Hong Kong is a member of C40 Cities Climate Leadership Group (“C40”). C40 connects 90 of the world’s greatest cities, representing 650 million people and one quarter of the global economy. C40 is focused on tackling climate change and driving urban action which reduces greenhouse gas emissions and climate change.
Carrie Lam, in her first policy address last month, set out her vision of building Hong Kong into a liveable city. The policy address advocates low-carbon transformation. One such low-carbon transformation measure is to adopt cleaner fuels including natural gas and the use of more renewable energy in order to phase out most of our coal-fired generation units still used by the two power generation companies.
The use of renewable energy has become an important tool to tackle climate change. Local electricity generation is the biggest contributor to carbon emission – accounting for around 70% of the emission. Currently, we have only barely less than 1 % of our electricity coming from renewable sources.
The Government believes that due to the geographical and natural constraints in Hong Kong, a realisable renewal energy could only be reached at a mediocre 3 to 4 % by 2030.
In contrast, EU’s renewable energy directives set a binding target of 20% final energy consumption by 2020 and all EU countries have adopted national renewable energy action plans showing the actions they would take to meet the renewable energy targets.
Even given the physical constraints, Hong Kong should be doing much better by obtaining renewable energy sources from solar, wind power and waste-to-energy set-ups. A more progressive renewable energy target should be set.

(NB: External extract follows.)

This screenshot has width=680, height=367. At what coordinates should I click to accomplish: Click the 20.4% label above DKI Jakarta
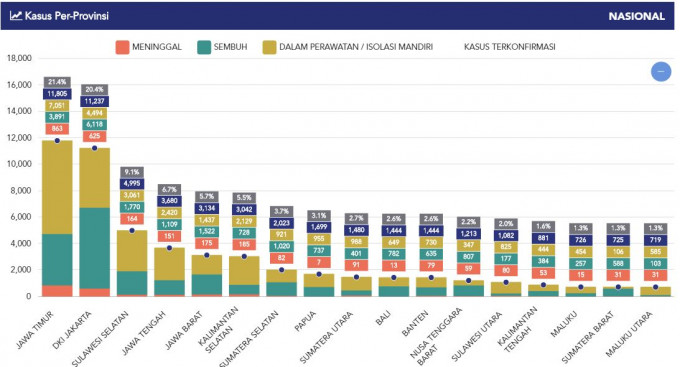click(94, 90)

In addition to the pilot floating photovoltaic system in reservoirs, developing solar energy using roofs of covered walkways and flyovers, restored landfill sites and rock slopes should be actively considered.
Greener building is internationally recognised as one of the solutions to avert climate change. Buildings in Hong Kong are major energy consumers. They contribute to about 90% of the electricity consumption in Hong Kong. It is essential for the Government to take a lead and improve energy efficiency in government and public buildings and in housing estates. More importantly, it is also time to tighten up the minimum energy efficiency standards and requirements under the “Code of Practice for Energy Efficiency Building Services Installation.” In addition, we should consider shortening the 10-year energy audit cycle requirement.
Hong Kong is a city surrounded by water. I am glad to let you know that the water quality of Victoria Harbour has greatly improved following the completion of the Harbour Area Treatment Scheme Stage 2A, and I have successfully completed a Cross Harbour Swim two weeks ago.
There is however another recent concern about our water quality, as microplastic contamination has been found in tap water in many countries, and microplastic has been polluting our ocean and move up our food chain through the fish and sea product we consume. Hong Kong has yet to adopt standards to measure microplastic contamination in our water supply system. On a macro level I will advocate the introduction of legislation to phase out sale of cosmetics and personal care products which contain microplastics by 2030.
I hope Hong Kong will become a truly liveable city and you will enjoy living and working here after your graduation.